An exact reprint of every record below is required, with the pictures left out.

Provided material:
++++++
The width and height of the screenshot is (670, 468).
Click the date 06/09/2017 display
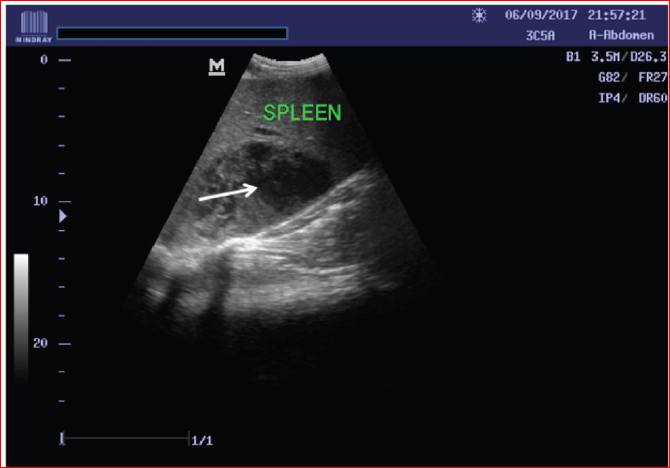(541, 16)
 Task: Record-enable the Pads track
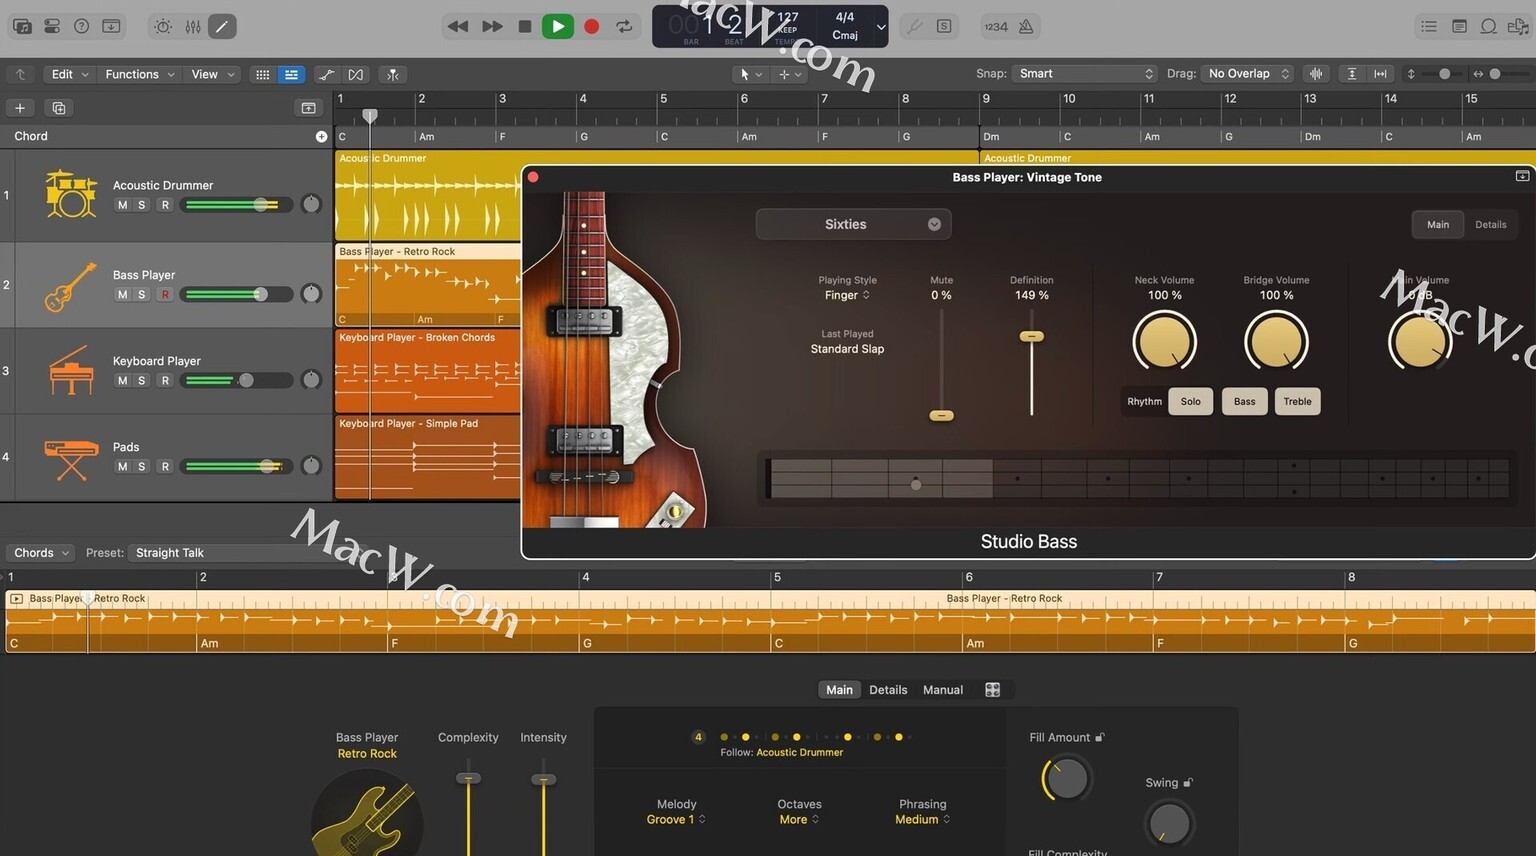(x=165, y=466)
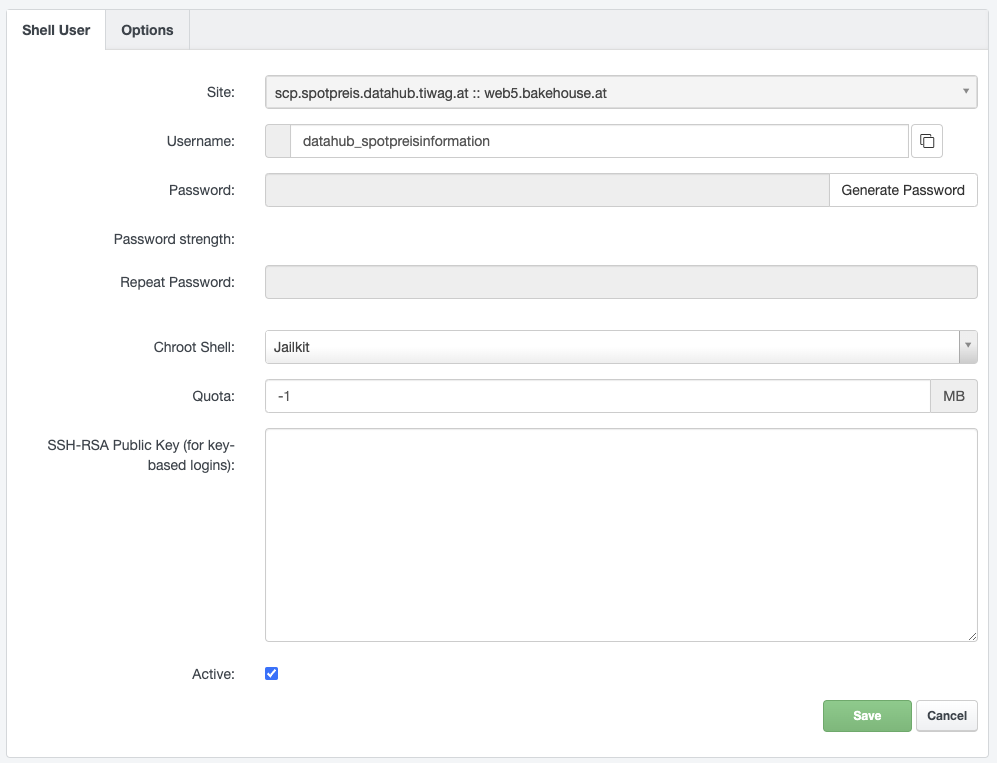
++++++
Your response:
The width and height of the screenshot is (670, 468).
Click the date 06/09/2017 display
(541, 16)
 Task: Record-enable the Pads track
(x=165, y=466)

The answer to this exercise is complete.